> 할 일:
"Open the Mode Promiscuité dropdown" 문구가 있는 행부터 "[x=1384, y=91]" 문구가 있는 행까지 양 끝 행을 포함해 JSON 문자열 목록으로 출력하세요. 한 행마다 문자열 하나씩 담고 빈 행은 빼세요.

(저장된 항목)
((

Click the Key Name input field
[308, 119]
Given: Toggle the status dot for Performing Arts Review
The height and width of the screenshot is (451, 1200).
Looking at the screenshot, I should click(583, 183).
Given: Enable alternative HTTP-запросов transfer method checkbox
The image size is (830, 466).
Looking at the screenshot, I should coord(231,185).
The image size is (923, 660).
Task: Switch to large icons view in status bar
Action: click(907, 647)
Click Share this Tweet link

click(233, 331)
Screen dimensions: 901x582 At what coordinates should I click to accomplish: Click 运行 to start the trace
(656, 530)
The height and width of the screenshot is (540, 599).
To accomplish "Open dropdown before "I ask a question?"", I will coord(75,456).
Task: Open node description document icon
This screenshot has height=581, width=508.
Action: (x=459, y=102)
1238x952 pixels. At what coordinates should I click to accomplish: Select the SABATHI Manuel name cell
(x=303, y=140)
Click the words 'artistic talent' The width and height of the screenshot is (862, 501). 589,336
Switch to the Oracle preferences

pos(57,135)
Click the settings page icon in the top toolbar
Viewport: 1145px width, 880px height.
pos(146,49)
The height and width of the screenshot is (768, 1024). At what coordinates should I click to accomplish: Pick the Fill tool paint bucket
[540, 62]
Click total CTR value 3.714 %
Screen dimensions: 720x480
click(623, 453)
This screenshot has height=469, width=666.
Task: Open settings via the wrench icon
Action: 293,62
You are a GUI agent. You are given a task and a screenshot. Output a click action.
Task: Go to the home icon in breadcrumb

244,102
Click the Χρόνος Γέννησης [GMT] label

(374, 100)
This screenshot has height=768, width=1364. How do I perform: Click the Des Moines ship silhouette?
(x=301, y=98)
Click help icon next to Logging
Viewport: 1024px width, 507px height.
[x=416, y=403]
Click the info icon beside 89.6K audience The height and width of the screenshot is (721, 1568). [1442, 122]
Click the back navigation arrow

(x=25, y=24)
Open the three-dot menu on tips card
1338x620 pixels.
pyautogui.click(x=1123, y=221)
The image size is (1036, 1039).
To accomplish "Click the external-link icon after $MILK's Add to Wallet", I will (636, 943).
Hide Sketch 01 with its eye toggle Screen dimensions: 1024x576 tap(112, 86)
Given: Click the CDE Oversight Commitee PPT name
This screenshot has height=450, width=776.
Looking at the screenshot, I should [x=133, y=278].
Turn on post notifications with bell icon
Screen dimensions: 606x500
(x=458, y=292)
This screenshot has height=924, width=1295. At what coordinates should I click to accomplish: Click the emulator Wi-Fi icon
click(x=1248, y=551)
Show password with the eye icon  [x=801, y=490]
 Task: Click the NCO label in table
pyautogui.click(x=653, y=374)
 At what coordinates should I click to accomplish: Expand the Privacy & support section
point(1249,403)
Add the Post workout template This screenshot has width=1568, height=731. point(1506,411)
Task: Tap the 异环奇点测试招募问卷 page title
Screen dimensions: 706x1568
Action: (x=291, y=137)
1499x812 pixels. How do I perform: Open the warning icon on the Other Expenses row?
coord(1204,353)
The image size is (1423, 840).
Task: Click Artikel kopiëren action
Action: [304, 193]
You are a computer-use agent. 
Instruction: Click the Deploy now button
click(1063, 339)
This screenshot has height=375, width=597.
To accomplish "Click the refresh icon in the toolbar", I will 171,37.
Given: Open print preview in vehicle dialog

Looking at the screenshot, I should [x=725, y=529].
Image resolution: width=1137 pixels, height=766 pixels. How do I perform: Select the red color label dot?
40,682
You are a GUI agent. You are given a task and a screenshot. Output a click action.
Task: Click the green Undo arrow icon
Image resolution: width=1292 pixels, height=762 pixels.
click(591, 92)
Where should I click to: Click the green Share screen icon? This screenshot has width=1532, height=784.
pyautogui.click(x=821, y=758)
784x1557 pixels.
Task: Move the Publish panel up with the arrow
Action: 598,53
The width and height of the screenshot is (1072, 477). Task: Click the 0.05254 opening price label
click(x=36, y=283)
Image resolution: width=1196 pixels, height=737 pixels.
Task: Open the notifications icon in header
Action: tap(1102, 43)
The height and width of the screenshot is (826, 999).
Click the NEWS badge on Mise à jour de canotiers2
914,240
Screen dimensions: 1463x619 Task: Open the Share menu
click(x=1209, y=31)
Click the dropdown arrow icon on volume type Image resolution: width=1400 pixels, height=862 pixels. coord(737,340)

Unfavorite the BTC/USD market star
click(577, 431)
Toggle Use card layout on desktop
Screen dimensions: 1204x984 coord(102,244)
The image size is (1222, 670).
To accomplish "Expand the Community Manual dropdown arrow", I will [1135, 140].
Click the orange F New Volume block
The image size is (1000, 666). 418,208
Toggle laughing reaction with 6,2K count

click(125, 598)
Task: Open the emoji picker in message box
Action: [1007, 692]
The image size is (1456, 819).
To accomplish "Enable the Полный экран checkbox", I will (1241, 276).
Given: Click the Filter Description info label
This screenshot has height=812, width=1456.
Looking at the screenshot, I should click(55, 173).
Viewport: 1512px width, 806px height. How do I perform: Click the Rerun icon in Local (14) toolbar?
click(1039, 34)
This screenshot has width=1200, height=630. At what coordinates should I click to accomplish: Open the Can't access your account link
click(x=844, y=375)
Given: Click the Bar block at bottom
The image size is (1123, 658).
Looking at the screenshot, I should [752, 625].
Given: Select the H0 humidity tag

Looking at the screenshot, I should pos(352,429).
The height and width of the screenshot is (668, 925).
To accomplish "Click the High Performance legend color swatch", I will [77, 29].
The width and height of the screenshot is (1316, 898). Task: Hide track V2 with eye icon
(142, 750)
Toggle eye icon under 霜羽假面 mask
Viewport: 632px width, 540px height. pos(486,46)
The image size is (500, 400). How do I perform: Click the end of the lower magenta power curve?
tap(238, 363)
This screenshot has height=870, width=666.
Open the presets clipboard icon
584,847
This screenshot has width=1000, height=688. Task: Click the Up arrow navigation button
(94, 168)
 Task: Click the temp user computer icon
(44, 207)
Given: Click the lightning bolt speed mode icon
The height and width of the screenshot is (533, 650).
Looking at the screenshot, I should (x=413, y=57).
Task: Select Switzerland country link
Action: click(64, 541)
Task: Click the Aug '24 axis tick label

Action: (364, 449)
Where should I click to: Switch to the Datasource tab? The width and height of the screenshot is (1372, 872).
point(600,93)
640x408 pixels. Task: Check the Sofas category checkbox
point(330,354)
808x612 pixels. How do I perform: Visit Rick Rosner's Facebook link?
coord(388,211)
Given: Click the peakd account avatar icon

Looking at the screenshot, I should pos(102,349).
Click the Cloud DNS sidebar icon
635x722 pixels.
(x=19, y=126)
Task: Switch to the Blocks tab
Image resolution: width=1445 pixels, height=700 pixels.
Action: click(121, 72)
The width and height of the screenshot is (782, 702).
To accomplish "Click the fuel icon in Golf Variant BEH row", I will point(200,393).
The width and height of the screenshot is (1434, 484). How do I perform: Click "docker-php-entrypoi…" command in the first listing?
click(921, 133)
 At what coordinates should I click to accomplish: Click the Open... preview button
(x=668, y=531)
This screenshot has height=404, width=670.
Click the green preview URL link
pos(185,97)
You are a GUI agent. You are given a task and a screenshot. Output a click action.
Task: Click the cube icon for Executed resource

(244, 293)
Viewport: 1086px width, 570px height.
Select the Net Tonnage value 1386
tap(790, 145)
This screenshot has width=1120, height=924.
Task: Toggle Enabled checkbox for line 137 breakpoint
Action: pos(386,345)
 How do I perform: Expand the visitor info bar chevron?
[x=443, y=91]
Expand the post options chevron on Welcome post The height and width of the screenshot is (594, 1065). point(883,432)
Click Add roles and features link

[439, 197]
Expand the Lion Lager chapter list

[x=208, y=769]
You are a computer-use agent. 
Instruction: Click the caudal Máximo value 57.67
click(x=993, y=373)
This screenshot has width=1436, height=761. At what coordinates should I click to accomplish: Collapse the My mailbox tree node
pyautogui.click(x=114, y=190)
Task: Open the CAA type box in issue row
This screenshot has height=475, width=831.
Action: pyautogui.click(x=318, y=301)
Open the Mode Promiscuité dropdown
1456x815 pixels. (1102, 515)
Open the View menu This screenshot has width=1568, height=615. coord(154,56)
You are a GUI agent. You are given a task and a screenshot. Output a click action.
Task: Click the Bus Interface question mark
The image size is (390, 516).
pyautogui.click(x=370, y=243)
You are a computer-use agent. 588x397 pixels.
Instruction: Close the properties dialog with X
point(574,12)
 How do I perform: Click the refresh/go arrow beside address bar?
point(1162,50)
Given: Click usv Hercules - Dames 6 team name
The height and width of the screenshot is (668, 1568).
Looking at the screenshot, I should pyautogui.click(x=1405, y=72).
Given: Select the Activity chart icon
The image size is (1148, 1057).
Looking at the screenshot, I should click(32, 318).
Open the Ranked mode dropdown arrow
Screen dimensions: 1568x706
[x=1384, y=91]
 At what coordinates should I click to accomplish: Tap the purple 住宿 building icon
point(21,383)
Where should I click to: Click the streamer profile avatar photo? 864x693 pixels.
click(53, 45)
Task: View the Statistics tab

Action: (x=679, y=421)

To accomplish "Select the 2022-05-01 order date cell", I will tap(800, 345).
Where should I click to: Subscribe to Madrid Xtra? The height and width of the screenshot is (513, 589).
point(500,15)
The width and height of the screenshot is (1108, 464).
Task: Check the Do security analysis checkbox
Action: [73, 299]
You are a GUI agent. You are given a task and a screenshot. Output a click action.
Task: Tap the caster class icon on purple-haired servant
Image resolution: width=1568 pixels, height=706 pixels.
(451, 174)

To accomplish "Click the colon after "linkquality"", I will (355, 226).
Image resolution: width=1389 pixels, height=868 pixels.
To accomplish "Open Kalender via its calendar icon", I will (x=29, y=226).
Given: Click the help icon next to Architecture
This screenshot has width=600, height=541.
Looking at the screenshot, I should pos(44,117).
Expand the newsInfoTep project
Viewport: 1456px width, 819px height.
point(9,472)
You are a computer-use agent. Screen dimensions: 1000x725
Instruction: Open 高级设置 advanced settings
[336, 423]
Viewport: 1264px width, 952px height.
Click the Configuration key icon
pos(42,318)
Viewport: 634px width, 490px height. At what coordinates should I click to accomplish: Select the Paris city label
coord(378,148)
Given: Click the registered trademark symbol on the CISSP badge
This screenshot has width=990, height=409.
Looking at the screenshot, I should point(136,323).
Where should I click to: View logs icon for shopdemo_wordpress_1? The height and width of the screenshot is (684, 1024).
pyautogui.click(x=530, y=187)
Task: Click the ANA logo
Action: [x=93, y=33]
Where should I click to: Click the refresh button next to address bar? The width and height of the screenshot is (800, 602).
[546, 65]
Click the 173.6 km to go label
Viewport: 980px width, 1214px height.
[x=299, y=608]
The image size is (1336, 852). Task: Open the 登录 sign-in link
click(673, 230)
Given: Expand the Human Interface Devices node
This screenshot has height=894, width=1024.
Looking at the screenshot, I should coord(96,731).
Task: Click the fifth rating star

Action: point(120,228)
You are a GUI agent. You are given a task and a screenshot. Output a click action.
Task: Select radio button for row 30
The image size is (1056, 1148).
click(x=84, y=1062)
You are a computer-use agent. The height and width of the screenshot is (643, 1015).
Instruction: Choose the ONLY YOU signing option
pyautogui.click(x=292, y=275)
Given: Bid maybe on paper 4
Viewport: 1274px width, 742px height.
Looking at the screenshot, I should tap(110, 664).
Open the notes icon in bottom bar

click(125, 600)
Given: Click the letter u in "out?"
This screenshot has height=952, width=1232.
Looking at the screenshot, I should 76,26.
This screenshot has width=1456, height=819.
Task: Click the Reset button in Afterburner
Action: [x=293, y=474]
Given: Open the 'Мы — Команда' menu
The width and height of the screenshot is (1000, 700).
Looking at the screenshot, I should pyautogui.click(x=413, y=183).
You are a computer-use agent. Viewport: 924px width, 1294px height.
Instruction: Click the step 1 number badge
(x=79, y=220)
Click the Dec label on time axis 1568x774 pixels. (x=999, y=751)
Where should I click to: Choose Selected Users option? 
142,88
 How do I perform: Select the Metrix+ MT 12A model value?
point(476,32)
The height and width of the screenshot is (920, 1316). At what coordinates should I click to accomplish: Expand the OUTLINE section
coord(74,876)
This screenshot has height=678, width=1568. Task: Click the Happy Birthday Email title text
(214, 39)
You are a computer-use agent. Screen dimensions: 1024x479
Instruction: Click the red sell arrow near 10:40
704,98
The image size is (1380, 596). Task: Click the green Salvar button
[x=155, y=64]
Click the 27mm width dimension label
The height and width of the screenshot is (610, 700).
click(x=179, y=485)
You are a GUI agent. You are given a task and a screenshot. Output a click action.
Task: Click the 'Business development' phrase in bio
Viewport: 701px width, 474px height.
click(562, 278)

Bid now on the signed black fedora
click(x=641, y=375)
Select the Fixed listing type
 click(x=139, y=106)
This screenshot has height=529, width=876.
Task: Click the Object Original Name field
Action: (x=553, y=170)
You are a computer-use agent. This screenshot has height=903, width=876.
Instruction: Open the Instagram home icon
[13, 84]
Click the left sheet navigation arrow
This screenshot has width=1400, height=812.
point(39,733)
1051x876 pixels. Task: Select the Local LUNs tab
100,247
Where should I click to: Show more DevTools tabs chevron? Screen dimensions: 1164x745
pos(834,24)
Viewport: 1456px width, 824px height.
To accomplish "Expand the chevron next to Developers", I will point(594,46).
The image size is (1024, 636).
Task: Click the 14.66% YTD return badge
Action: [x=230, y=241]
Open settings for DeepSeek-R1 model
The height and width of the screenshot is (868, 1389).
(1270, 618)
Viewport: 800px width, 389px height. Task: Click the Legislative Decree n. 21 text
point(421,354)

))

> 실습 결과:
[
  "Open the Mode Promiscuité dropdown",
  "1456x815 pixels. (1102, 515)",
  "Open the View menu This screenshot has width=1568, height=615. coord(154,56)",
  "You are a GUI agent. You are given a task and a screenshot. Output a click action.",
  "Task: Click the Bus Interface question mark",
  "The image size is (390, 516).",
  "pyautogui.click(x=370, y=243)",
  "You are a computer-use agent. 588x397 pixels.",
  "Instruction: Close the properties dialog with X",
  "point(574,12)",
  " How do I perform: Click the refresh/go arrow beside address bar?",
  "point(1162,50)",
  "Given: Click usv Hercules - Dames 6 team name",
  "The height and width of the screenshot is (668, 1568).",
  "Looking at the screenshot, I should pyautogui.click(x=1405, y=72).",
  "Given: Select the Activity chart icon",
  "The image size is (1148, 1057).",
  "Looking at the screenshot, I should click(32, 318).",
  "Open the Ranked mode dropdown arrow",
  "Screen dimensions: 1568x706",
  "[x=1384, y=91]"
]